TASK GOAL:
Reproduce, word for word, the complete passage on the Indianapolis sewer assessments that appears below.

TEXT PASSAGE:
══════

Certiorari To The Supreme Court Of Indiana
No. 11–161. Argued February 29, 2012—Decided June 4, 2012
For decades, Indianapolis (City) funded sewer projects using Indiana’s Barrett Law, which permitted cities to apportion a public improvement project’s costs equally among all abutting lots. Under that system, a city would create an initial assessment, dividing the total estimated cost by the number of lots and making any necessary adjustments. Upon a project’s completion, the city would issue a final lot-by-lot assessment. Lot owners could elect to pay the assessment in a lump sum or over time in installments.
After the City completed the Brisbane/Manning Sanitary Sewers Project, it sent affected homeowners formal notice of their payment obligations. Of the 180 affected homeowners, 38 elected to pay the lump sum. The following year, the City abandoned Barrett Law financing and adopted the Septic Tank Elimination Program (STEP), which financed projects in part through bonds, thereby lowering individual owner’s sewer-connection costs. In implementing STEP, the City’s Board of Public Works enacted a resolution forgiving all assessment amounts still owed pursuant to Barrett Law financing. Homeowners who had paid the Brisbane/Manning Project lump sum received no refund, while homeowners who had elected to pay in installments were under no obligation to make further payments.
The 38 homeowners who paid the lump sum asked the City for a refund, but the City denied the request. Thirty-one of these homeowners brought suit in Indiana state court claiming, in relevant part, that the City’s refusal violated the Federal Equal Protection Clause. The trial court granted summary judgment to the homeowners, and the State Court of Appeals affirmed. The Indiana Supreme Court reversed, holding that the City’s distinction between those who had already paid and those who had not was rationally related to its legitimate interests in reducing administrative costs, providing financial hardship relief to homeowners, transitioning from the Barrett Law system to STEP, and preserving its limited resources.

══════

DATA SHOWN:
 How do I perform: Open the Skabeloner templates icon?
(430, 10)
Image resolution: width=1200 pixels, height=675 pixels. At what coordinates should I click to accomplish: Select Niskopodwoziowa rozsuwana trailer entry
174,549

══════

EXERCISE OUTPUT:
Certiorari To The Supreme Court Of Indiana
No. 11–161. Argued February 29, 2012—Decided June 4, 2012
For decades, Indianapolis (City) funded sewer projects using Indiana’s Barrett Law, which permitted cities to apportion a public improvement project’s costs equally among all abutting lots. Under that system, a city would create an initial assessment, dividing the total estimated cost by the number of lots and making any necessary adjustments. Upon a project’s completion, the city would issue a final lot-by-lot assessment. Lot owners could elect to pay the assessment in a lump sum or over time in installments.
After the City completed the Brisbane/Manning Sanitary Sewers Project, it sent affected homeowners formal notice of their payment obligations. Of the 180 affected homeowners, 38 elected to pay the lump sum. The following year, the City abandoned Barrett Law financing and adopted the Septic Tank Elimination Program (STEP), which financed projects in part through bonds, thereby lowering individual owner’s sewer-connection costs. In implementing STEP, the City’s Board of Public Works enacted a resolution forgiving all assessment amounts still owed pursuant to Barrett Law financing. Homeowners who had paid the Brisbane/Manning Project lump sum received no refund, while homeowners who had elected to pay in installments were under no obligation to make further payments.
The 38 homeowners who paid the lump sum asked the City for a refund, but the City denied the request. Thirty-one of these homeowners brought suit in Indiana state court claiming, in relevant part, that the City’s refusal violated the Federal Equal Protection Clause. The trial court granted summary judgment to the homeowners, and the State Court of Appeals affirmed. The Indiana Supreme Court reversed, holding that the City’s distinction between those who had already paid and those who had not was rationally related to its legitimate interests in reducing administrative costs, providing financial hardship relief to homeowners, transitioning from the Barrett Law system to STEP, and preserving its limited resources.